The corrosive acids in city air attack the cells, tissues, throat, nose, lungs, and brain, and all organs and glands of the body.
They attack the blood corpuscles and cripple them so they cannot carry on their normal function. That condition is termed anemia.
They attack the nerves, and the resulting pains are called neuritis. As the nerves weaken, paralysis may result, and often does.
They attack the muscles, producing dull pains that puzzle us, this is called rheumatism or lumbago.
They attack the joints, and this is called arthritis. They attack the air chambers of the head, and it is called sinusitis.
They attack the throat and it is termed laryngitis, tonsillitis, diphtheria, etc. Hoarseness often follows, and in time one’s voice weakens, or may be lost.
They attack the muscles and nerves of the heart, and it is called heart disease.
They attack the lungs and it is called hay fever, asthma, or tuberculosis.
They attack the pancreas, and it is called diabetes. They attack all parts of the body.

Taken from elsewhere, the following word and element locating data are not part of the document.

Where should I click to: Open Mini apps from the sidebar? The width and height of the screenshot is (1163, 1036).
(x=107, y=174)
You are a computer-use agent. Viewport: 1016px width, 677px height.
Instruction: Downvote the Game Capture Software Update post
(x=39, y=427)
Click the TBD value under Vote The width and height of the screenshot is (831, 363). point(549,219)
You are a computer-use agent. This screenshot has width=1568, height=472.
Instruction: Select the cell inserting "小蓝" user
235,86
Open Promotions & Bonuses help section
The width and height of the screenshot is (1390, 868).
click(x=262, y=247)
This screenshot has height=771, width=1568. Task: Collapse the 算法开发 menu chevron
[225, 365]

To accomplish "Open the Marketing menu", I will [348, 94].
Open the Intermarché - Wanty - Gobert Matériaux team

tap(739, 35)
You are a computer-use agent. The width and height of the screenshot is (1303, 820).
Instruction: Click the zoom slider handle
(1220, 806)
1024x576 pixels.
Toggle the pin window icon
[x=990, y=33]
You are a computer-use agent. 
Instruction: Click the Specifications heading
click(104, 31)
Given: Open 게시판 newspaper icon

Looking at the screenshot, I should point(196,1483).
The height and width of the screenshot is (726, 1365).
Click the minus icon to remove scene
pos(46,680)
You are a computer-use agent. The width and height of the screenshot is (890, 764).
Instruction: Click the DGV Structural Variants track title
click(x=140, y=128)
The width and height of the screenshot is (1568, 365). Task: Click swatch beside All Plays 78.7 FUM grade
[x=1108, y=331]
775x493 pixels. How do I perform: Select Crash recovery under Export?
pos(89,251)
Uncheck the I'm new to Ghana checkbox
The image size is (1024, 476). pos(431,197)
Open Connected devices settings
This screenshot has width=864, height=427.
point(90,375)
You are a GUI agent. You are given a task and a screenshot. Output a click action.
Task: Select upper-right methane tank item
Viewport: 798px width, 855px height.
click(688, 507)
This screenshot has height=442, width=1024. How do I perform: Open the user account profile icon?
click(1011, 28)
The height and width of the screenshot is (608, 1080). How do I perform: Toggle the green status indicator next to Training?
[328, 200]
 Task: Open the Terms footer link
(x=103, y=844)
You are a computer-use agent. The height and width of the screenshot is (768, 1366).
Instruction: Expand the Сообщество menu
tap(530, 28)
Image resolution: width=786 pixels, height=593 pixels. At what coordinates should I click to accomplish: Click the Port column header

Medical names, names, names mean nothing except to indicate that part of the body where degeneration is most serious from the evil work of polluted air.
The press of October 24th, 1936, quoted a report made “at a closed session of the Clinical Congress of American College of surgeons.” The report showed that increase in cancer appeared in patients following recovery from influenza, in workmen handling oil substances, such as garagemen, mechanics, oil station attendants, auto salesmen.
All the doctors present were puzzled. They had no answer; no suggestions. Not one of them had the slightest suspicion that polluted air had anything to do with the matter.